Compression that discards unrecoverable image data — H.264, H.265. Saves storage but degrades quality permanently. Unsuitable for masters; fine for proxies.
When shooting in 4K or higher, you quickly reach the limits of storage capacity. Lossy compression is the pragmatic compromise: specific image information is discarded that the human eye doesn't perceive anyway—or only under certain conditions. H.264 and H.265 work on this principle. They analyze each frame, identify redundant data (spatial and temporal redundancy), and remove it. This dramatically saves storage—an hour of 4K footage shrinks from several hundred gigabytes to a manageable size. The price: this information is gone. It cannot be recovered.
On set, this is often the only option. An 8K camera like the RED KOMODO records internally with H.265—not for the fun of compression, but because uncompressed, the data rate would be physically impossible to handle. The same applies to broadcast cameras or drones. You have to be aware: the more aggressive the compression (the lower the bitrate), the more visible artifacts appear—blocking in dark areas, color fringing at edges, motion blur that doesn't come from the lens. This will become visible later in the grading suite, especially when increasing contrast or performing aggressive color corrections.

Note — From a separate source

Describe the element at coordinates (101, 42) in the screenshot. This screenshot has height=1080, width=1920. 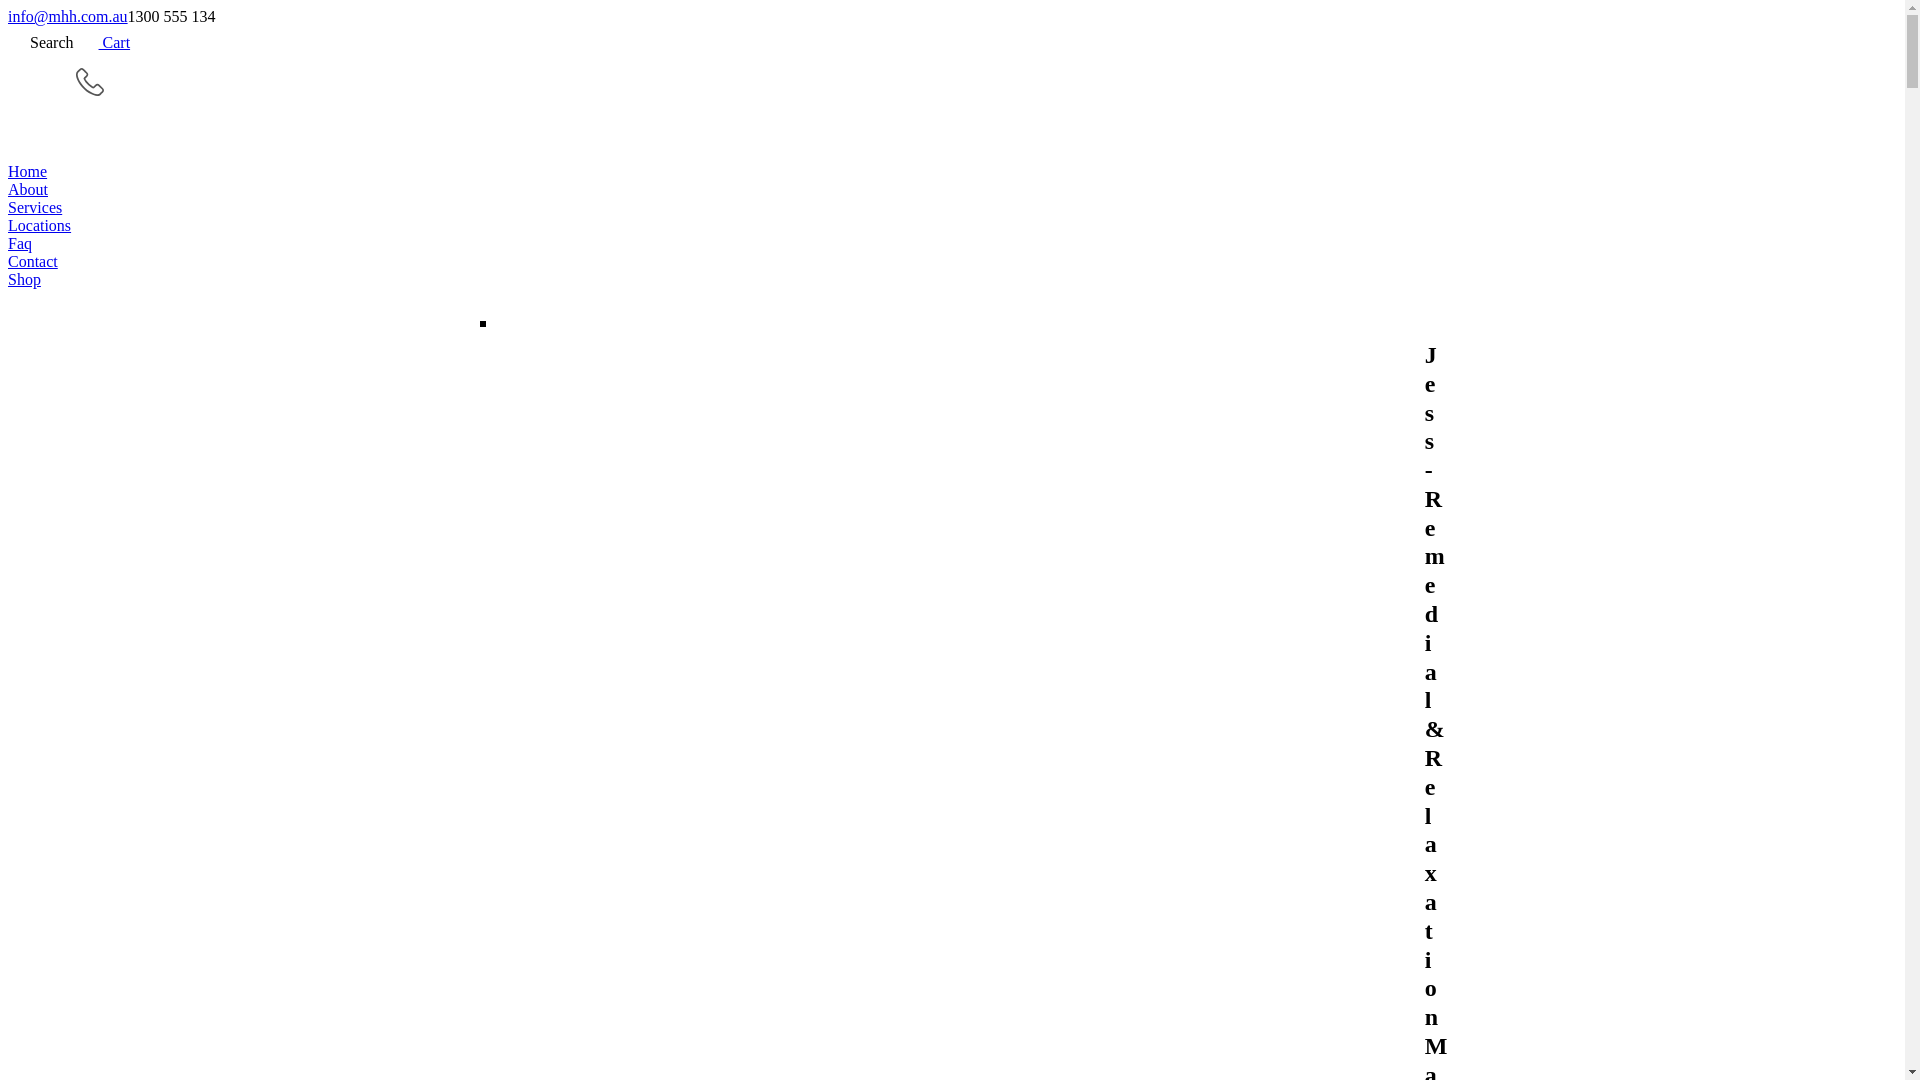
I see `'Cart'` at that location.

The crucial difference to lossless compression (like ProRes or DNG sequences): there, all pixel information is retained; the original is reconstructed 100 percent. Lossy means: once compressed, always compressed. Multiple renders with H.264 or H.265 exponentially worsen the artifacts—which is why editors work with mezzanine formats and only encode for delivery at the very end.

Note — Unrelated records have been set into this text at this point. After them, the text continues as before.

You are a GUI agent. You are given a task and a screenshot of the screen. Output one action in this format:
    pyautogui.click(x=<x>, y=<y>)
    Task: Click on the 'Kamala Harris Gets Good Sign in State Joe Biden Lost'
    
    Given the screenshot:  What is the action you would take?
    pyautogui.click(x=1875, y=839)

Practical tip: When recording with H.265, choose a higher bitrate than necessary—100 Mbps instead of 50 Mbps for 4K saves 50 percent storage compared to ProRes and delivers significantly cleaner material. For long-term archiving and premium projects: unacceptable. For documentaries, corporate productions, streaming preparation: perfectly viable. The technology is mature—but it's a one-way ticket. Anyone who later needs higher-resolution material or plans extreme grades should factor this in from the start.